EXERCISE GOAL:
Whenever a line below includes the word "toolbar", copy that line.

EXTRACTED ENTRIES:

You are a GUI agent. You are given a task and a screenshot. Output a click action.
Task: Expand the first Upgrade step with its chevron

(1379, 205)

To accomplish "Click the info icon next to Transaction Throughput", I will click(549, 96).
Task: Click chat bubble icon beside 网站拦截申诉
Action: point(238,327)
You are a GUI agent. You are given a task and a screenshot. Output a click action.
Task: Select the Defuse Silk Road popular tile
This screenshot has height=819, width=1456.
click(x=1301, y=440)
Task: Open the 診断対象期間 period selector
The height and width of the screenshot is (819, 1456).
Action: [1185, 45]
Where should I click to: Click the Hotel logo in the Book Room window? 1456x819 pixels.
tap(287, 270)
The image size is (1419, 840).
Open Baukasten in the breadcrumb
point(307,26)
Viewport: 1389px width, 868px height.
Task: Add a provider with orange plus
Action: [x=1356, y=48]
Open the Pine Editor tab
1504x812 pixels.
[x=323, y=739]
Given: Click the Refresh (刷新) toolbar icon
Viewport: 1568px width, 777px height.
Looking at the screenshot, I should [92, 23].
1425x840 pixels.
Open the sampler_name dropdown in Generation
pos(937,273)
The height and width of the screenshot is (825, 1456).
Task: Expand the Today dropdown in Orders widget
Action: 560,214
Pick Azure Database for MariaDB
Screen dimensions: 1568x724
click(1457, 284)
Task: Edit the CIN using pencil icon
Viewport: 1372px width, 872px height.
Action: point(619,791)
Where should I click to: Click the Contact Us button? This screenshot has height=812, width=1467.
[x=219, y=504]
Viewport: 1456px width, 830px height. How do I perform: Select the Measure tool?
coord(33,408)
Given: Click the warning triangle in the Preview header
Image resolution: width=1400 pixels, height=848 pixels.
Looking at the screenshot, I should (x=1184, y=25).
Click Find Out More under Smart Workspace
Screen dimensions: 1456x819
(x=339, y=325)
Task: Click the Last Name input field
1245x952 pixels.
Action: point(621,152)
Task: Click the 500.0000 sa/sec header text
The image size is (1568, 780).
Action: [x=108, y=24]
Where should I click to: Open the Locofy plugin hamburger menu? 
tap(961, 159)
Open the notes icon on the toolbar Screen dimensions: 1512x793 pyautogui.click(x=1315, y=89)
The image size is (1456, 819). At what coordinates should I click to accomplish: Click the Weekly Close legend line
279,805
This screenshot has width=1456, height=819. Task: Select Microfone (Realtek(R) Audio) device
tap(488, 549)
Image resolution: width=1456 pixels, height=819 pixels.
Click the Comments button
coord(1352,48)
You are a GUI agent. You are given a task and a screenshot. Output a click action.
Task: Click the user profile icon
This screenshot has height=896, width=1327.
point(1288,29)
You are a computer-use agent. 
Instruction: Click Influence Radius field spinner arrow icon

OUTPUT OF THE EXERCISE:
Given: Click the Refresh (刷新) toolbar icon
Open the notes icon on the toolbar Screen dimensions: 1512x793 pyautogui.click(x=1315, y=89)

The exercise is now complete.